Earlier the court heard, SES volunteers were shoulder to shoulder on their hands and knees using small garden implements to search for Daniel's remains.
Photos of the search area at the end of Kings Road at Glasshouse Mountains show a dense layer of pine needles and leaves surrounded by lantana, small trees and bushes.
There is a ladder down the steep embankment and then wooden pallets leading to the muddy search area.
Sunshine Coast police inspector Arthur Van Panhuis described the search as "exceptionally intensive" involving excavations, police divers, cadaver dogs and metal detectors.
He said special sieves were made to go through the 500 cubic metres of sand that was removed.
Mr Van Panhuis said there were sandbags and pumps to get rid of water in the area, with all the mud searched using sieves.
He said there had been a foot search of the nearby macadamia nut farm and specialists had searched a well on the property.

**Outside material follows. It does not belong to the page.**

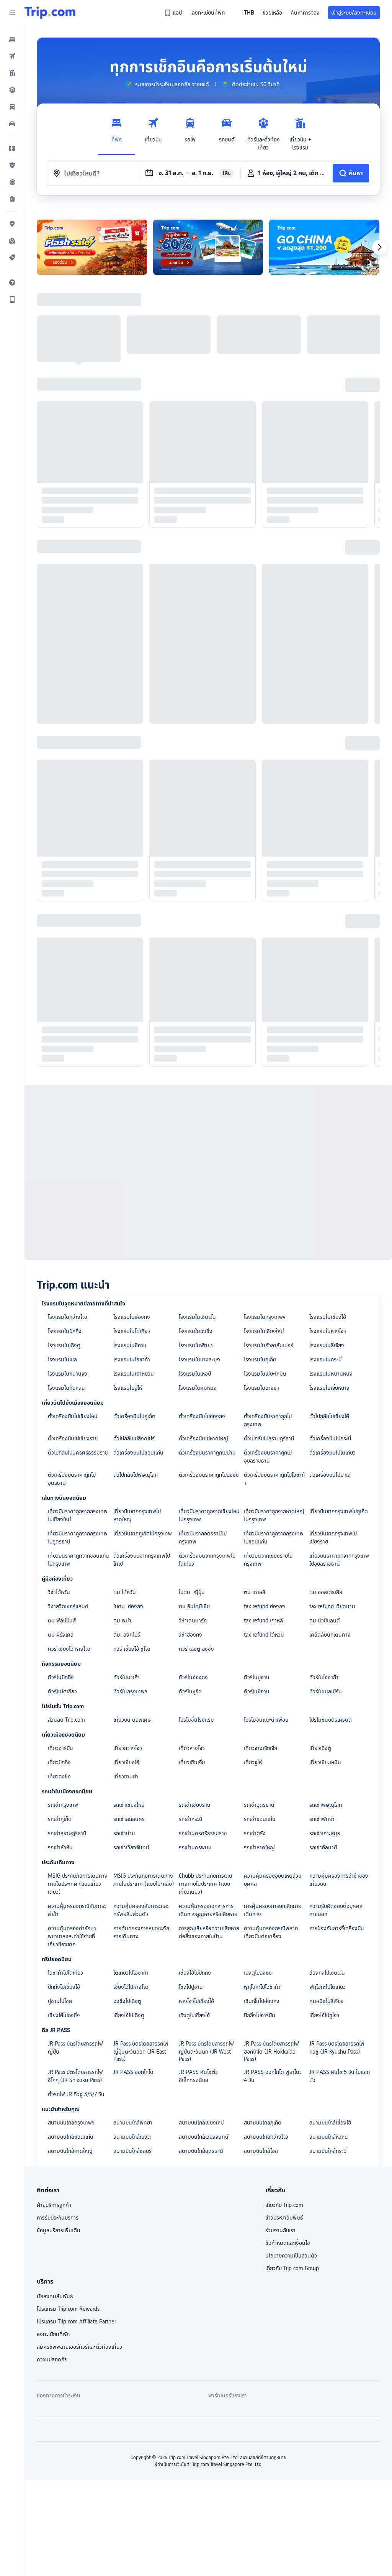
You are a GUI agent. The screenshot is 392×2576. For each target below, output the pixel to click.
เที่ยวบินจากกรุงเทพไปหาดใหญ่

Mr Van Panhuis police had sought expert advice from a water science professor and Sunshine Coast Council's senior hydrologist to determine how deep they needed to search.
He said the objective was to search the land to the level they believed it would have been in 2003 and a little lower.
Mr Van Panhuis said they searched to 10-15cm at the first entry point but closer to a berm, where sand had broken through the wall, searchers went down 80cm to a metre.
He said they searched all the way up to Coochin Creek but not the same intensity as the initial areas.
Mr Van Panhuis said a right Globe shoe was found at 2.25pm on August 17, 2011, between a small body of water and the embankment.
After SES volunteer Ross Donald Tennessee found the shoe, the search ceased and the shoe was photographed, cleaned and examined.
Early photos at the site show a barely recognisable mud-encrusted shoe but later, after cleaning in Brisbane, a brown Globe shoe is clearly visible.
The court heard a left Globe shoe was found on August 20 and later that same day, the first of 17 human bones found up to September 9.
Mr Van Panhuis said they excavated a section of land near the tobacco drying shed on a macadamia nut farm on Kings Road on August 30.
He said that was the area where a demountable building, where Brett Peter Cowan said he taken Daniel Morcombe to molest him, once sat.
Mr Van Panhuis said the carpet from the building had been removed and buried at the site but nothing had come from that excavation.
Under cross-examination from defence barrister Angus Edwards, Mr Van Panhuis said searchers did not find anything of interest in the area Mr Cowan had indicated he left Daniel.
The court heard there was evidence of wild dogs and goannas in the area as well as a fox den.
The den was excavated but no items of interest located.